The storage manager servers 106, 108 may communicate with the clients 102, 104 via the LAN 116, or alternatively via a WAN. Data associated with the clients 102, 104 may reside on the storage devices 110, 112, 114 that are coupled to the SAN 118. As an example, the storage devices 110, 112, 114 may include one or more magnetic storage devices 110 (such as magnetic disk drives), optical storage devices 112 (such as optical storage drives), and/or tape libraries 114, and any other suitable types of storage devices. Generally, a large number of storage devices may be coupled to the SAN 118. The SAN 118 may also include connection components such as switches 132, 134, gateway 136, and directors, hubs, links, etc. As an example switches 132, 134 may be IBM® model 2109 switches.
The SAN 118 may be implemented with Fibre Channel, iSCSI, or any other suitable network technology or protocol. There are a variety of computer hardware and software components that may be used to implement the various elements that make up the SAN 118. Commonly, a Fibre Channel architecture implemented using copper or fiber optical media will be used to provide the physical and low level protocol layers. Higher level protocols, such SCSI-FCP (Small Computer System Interface-Fibre Channel Protocol), IPI (Intelligent Peripheral Interface), IP (Internet Protocol), FICON (Fiber Optic CONnection), etc., may be mapped onto the Fibre Channel protocol stack. The Fibre Channel architecture generally will dictate the choice of devices that may be used to implement the interconnection components of the SAN 118, as well as the network interface adaptors and controllers that connect the storage manager servers 106, 108, the network management server 109, and storage devices 110, 112, 114 to the SAN 118. In alternative embodiments, a low level network protocol, such as Ethernet, could be used to implement the SAN 118. In some alternative embodiments, a network other than a SAN could be utilized in place of the SAN 118.
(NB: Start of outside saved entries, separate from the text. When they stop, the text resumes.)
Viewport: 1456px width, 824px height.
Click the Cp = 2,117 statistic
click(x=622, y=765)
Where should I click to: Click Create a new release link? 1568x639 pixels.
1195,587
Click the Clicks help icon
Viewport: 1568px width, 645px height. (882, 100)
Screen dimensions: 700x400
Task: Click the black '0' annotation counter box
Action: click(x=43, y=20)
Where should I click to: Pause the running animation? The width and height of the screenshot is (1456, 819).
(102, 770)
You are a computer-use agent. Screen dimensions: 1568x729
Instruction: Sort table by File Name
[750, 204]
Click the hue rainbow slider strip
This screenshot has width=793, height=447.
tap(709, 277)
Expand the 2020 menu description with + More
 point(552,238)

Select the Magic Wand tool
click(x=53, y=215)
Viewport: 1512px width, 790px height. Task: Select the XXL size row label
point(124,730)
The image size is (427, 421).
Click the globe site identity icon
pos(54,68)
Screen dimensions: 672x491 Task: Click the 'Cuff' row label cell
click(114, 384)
The storage manager servers 106, 108 may be configured as SAN application servers offering SAN access interfaces to the clients 102, 104. As an example, the storage manager servers 106, 108 and/or the network management server 109 could be implemented with IBM® zSeries®, iSeries™, pSeries™ or xSeries® system products, each of which provides a hardware and operating system platform set. Each storage manager server 106, 108 may be programmed with higher level SAN server application software, such as the IBM® TIVOLI® Storage Manager system. Generally, the clients 102, 104, the storage manager servers 106, 108, and/or the network management server 109 could each be implemented, for example, with a computer running the AIX operating system, a Windows 2000 server, or generally any Intel based PC server system. In one specific example, the network management server 109 could be implemented with an IBM® xSeries model 330.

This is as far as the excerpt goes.